> What you have to do: Would you please return the line containing "Task: Click the Date Range info icon" and all the lines after it through the end of the records below, unchanged and on their own?

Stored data
• • • •
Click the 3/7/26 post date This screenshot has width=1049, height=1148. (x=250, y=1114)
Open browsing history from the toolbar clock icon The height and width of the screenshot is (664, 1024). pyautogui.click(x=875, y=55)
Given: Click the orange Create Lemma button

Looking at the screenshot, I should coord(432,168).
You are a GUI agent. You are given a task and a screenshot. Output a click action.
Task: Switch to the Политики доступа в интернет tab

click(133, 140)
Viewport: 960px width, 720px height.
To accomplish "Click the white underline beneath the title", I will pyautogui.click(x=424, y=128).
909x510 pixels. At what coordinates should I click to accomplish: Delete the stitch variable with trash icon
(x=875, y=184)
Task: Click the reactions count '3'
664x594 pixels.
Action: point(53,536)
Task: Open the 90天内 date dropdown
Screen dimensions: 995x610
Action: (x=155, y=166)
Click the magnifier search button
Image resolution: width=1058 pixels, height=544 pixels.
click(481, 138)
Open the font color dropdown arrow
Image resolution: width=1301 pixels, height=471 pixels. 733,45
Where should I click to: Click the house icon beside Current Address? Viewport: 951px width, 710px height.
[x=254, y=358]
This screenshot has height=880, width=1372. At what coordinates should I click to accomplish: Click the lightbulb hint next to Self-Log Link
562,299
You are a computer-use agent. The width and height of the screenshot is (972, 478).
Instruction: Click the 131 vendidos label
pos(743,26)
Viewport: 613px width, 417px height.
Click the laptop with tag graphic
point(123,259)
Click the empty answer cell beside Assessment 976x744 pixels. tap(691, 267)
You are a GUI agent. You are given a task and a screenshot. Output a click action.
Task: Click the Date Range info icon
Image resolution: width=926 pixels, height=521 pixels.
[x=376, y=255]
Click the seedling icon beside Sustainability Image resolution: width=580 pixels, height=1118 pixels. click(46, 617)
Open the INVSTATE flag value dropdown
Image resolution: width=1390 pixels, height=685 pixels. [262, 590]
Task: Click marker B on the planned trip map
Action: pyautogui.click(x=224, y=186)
• • • •
> Response box:
Task: Click the Date Range info icon
Image resolution: width=926 pixels, height=521 pixels.
[x=376, y=255]
Click the seedling icon beside Sustainability Image resolution: width=580 pixels, height=1118 pixels. click(46, 617)
Open the INVSTATE flag value dropdown
Image resolution: width=1390 pixels, height=685 pixels. [262, 590]
Task: Click marker B on the planned trip map
Action: pyautogui.click(x=224, y=186)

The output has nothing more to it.